Editorial: Impeachment isn't the only I word
The “I” word.
That’s what President Trump said derailed a meeting with Congressional Democrats Wednesday. He claimed that before that planned confab, House Dems gathered to discuss the “I” word.
The “I” in this case stands for impeachment.
Democrats, especially House members, have definitely been throwing around a lot of impeachment talk. Despite Speaker Nancy Pelosi’s cautions, the redacted Mueller report and its mix of breadcrumbs, black ink and balance between neither charging nor exonerating the president has made many, including Republican Rep. Justin Amash, weigh in about impeachable conduct.
But everyone needs to stop focusing on impeachment because it’s not the only “I” out there. No, not investigation or indictment, or Pelosi’s “intervention.”

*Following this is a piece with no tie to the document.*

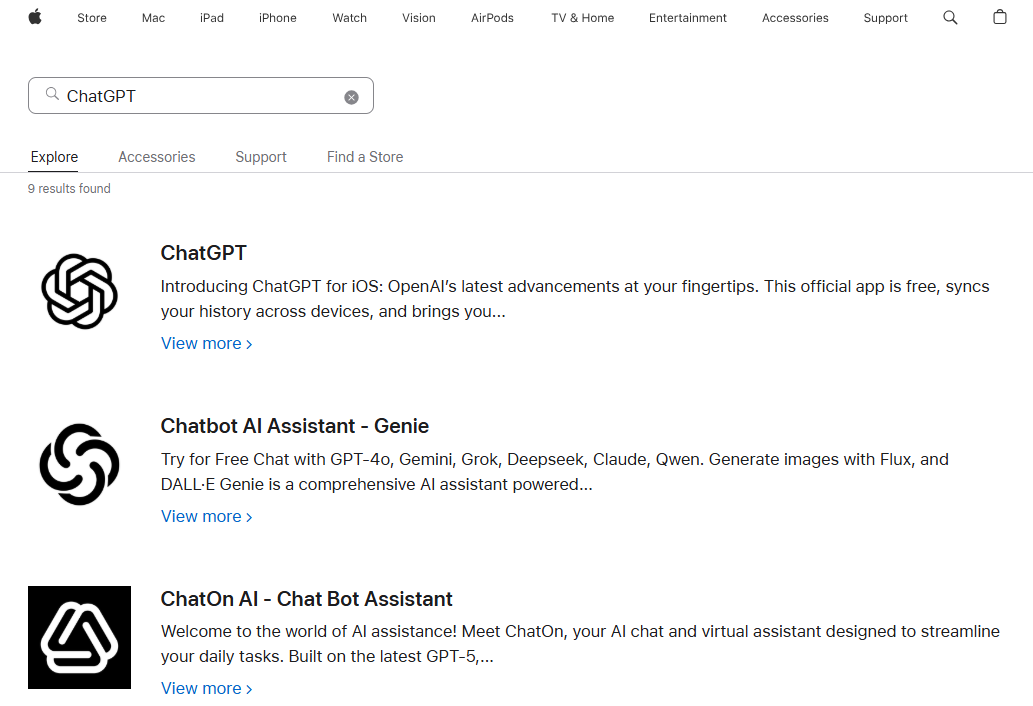Switch to the Accessories results tab
Viewport: 1033px width, 706px height.
coord(157,157)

The meeting that should have happened at the White House was about the biggest domestic “I.” Infrastructure.
As the House and the Senate, and the Democrats and Republicans, and the president and his opponents all wrangle to find someone to beat or to blame, there is work that needs to be done. We need to fix our roads and bridges. We need to improve our water quality, broadband access, mass transportation, electrical grid and a million other things that keep America ticking. All of those things, the frame of our collective house, are infrastructure.
And as we learned during the Great Depression, investing in infrastructure isn’t a banking-style bailout.
It primes a pump that produces projects that make more and better jobs that snowball into more and better business. Like Eisenhower’s highway system, infrastructure can marry what is good for people with what is good for economy and give birth to something beneficial for national security.
Everyone loves infrastructure. It transcends party. It trumps branch. It can touch everyone. But despite everyone agreeing that it’s important, nothing ever gets started. It’s easy to push off until later, like a roof that doesn’t get attention until it leaks.
Well, the roof is leaking. So why won’t anyone pay attention?
Because of another “I” word: incitement.
It’s a lot easier for everyone on both sides to keep arguing than it is to do something.